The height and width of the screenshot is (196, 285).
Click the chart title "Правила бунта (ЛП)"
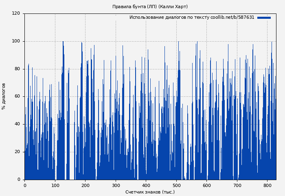[134, 7]
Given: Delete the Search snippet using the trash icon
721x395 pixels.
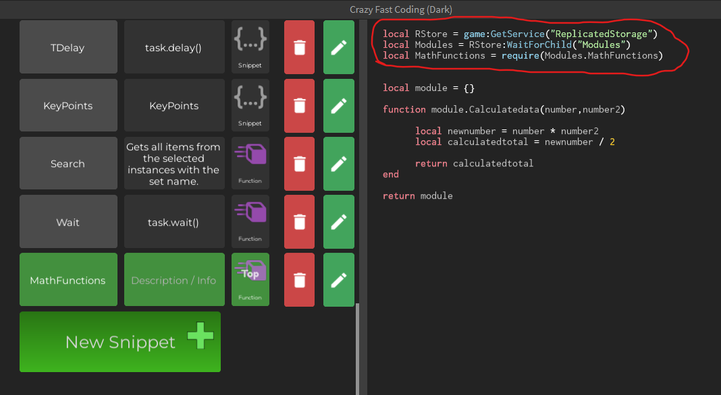Looking at the screenshot, I should [x=299, y=162].
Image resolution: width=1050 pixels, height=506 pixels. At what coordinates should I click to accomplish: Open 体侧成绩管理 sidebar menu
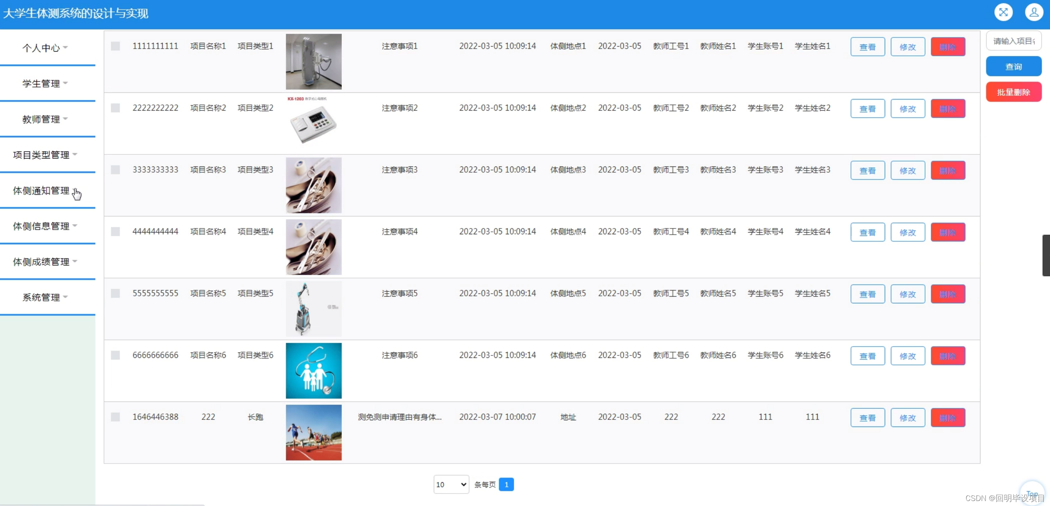click(x=41, y=262)
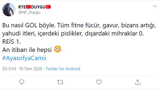160x100 pixels.
Task: Retweet this post with the retweet arrows icon
Action: point(60,82)
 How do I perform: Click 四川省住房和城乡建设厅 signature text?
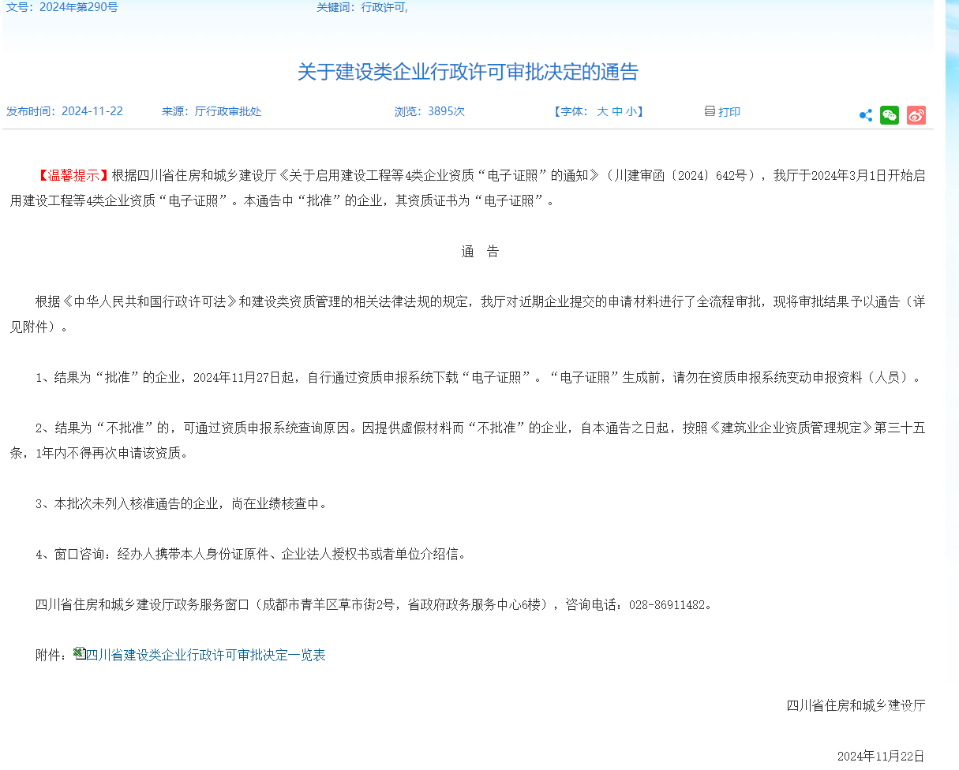tap(854, 706)
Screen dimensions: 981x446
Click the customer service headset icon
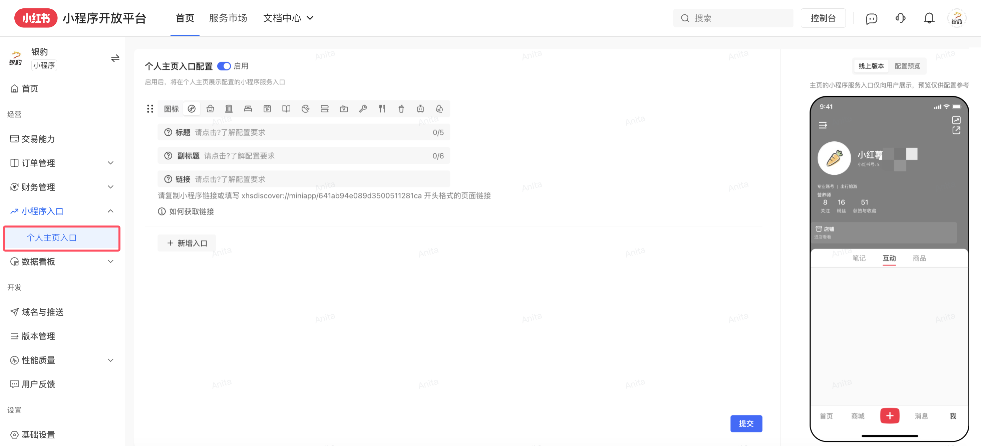click(900, 18)
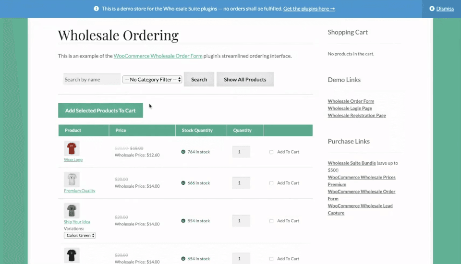Open the Color: Green variations dropdown
The image size is (461, 264).
point(80,235)
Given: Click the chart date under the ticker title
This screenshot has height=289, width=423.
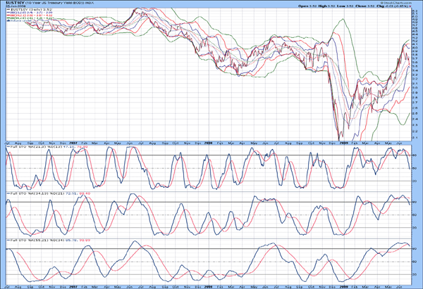Looking at the screenshot, I should [x=14, y=7].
|---|
■ **Task prompt**
Copy out every line of the material above word for word, leaving out the pictures.

■ **Result below**
The height and width of the screenshot is (196, 285).
Click the chart title "Правила бунта (ЛП)"
[134, 7]
Given: Delete the Search snippet using the trash icon
721x395 pixels.
Looking at the screenshot, I should [x=299, y=162].
Image resolution: width=1050 pixels, height=506 pixels. At what coordinates should I click to accomplish: Open 体侧成绩管理 sidebar menu
click(x=41, y=262)
160x100 pixels.
Task: Retweet this post with the retweet arrows icon
Action: point(60,82)
 How do I perform: Click 四川省住房和城乡建设厅 signature text?
tap(854, 706)
Screen dimensions: 981x446
Click the customer service headset icon
click(900, 18)
Open the Color: Green variations dropdown
The image size is (461, 264).
point(80,235)
Given: Click the chart date under the ticker title
This screenshot has height=289, width=423.
Looking at the screenshot, I should [x=14, y=7].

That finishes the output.